CATTLE DECAPITATION ‘Death Atlas’
Metal Blade Records. November 29th, 2019
Progressive death metal/Deathgrind
Diantara bejibun album/mini album/split/single yang mucil di tahun 2019 lalu, ada satu nama yang kayaknya nge-hype banget, entah itu di media sosial, list album terbaik di akhir tahun kemaren sampai daftar top seller di toko musik online langganan.
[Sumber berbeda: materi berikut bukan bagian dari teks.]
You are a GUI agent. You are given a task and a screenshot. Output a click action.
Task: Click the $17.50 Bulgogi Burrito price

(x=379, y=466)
Nama tersebut adalah CATTLE DECAPITATION dengan album ke delapan-nya ‘Death Atlas’, mungkin karena label yang menjadi rumah mereka semenjak album kedua mereka Metal Blade Records promosi gila-gilaan, karena ketika dua album sebelumnya yang mendapat respon sangat positif pun gak seheboh ‘Death Atlas’. CATTLE DECAPITATION sendiri bukan nama sepele apalagi baru di kancah grindcore era modern, dibentuk sudah lebih dua dekade lalu, menurut saya grup yang personil orisinil nya hanya menyisakan sang vokalis Travis Ryan ini merupakan salah satu aktor penting bersama GRIDLINK, DISCORDANCE AXIS, CEPHALIC CARNAGE, THE RED CHORD, dalam golongan grindcore yang terkontaminasi formulasi kompleks dari technical death metal, untuk saya sendiri rilisan CATTLE DECAPITAITON biasanya cuma numpang lewat doang karena materi nya rada biasa aja apalagi album-album awal kalau tidak mengindahkan tema animal right, veganism dan kerusakan lingkungan akibat ulah manusia , dan belum bisa menghasilkan karya selevel ‘Xenosapien’, ‘Amber Gray’, ‘Clients’ dan apalagi ‘The Inalienable Dreamless’.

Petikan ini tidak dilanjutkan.